# Tomb Kings Battalion Sharing



## Ratvan (Jun 20, 2011)

So both myself and a friend are interested in collecting tomb kings, I am interested in an all infantry force made up of Skeleton Warriors, Tomb Guards and Constructs, whereas he wants to go for an all cavalry and chariot heavy force.

So the question.

40 Warriors versus 8 Horsemen and 3 Chariots is this a fair split


----------



## Dave T Hobbit (Dec 3, 2009)

You are getting 8 Skeletons more than you would if they were bought as individual boxes whereas the horsemen and chariots are spot on, so if you wished to be truly equal in cost it would be 36 Skeletons versus 8 Horsemen, 3 Chariots and 4 Skeletons.

However, that seems a little picky and does not take into account any in-game concerns, or the fact that your description of your friend's army does not seem to have much use for a few Skeletons; depending on how cavalry/chariot focused your friend is being I suppose you cold use a couple of skeletons as characters to keep costs down to begin with.


----------



## KaosHerald (Jan 7, 2010)

That sounds fair to me.
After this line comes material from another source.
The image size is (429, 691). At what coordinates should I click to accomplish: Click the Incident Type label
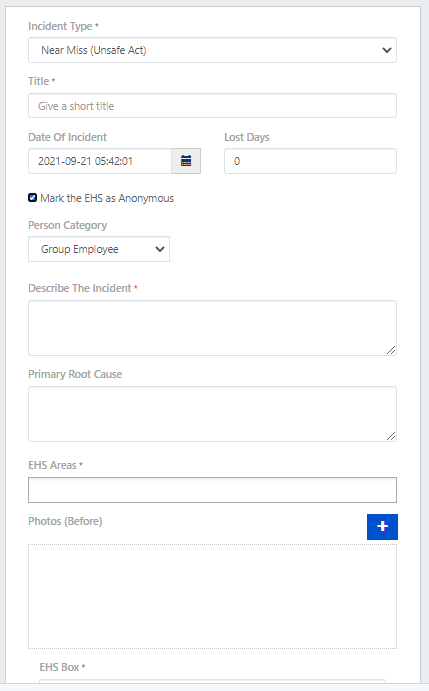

I can see myself being happy with either sides if I was looking to build Tomb Kings in either of those fashions.


----------



## Ratvan (Jun 20, 2011)

That's what I thought too, still he has pulled out of the deal to go play the new Vampire Counts, so it looks like the armies of Nehekhara will have to get their revenge on his upstart undead infants(just after I ordered two batallion boxsets..bastard)


----------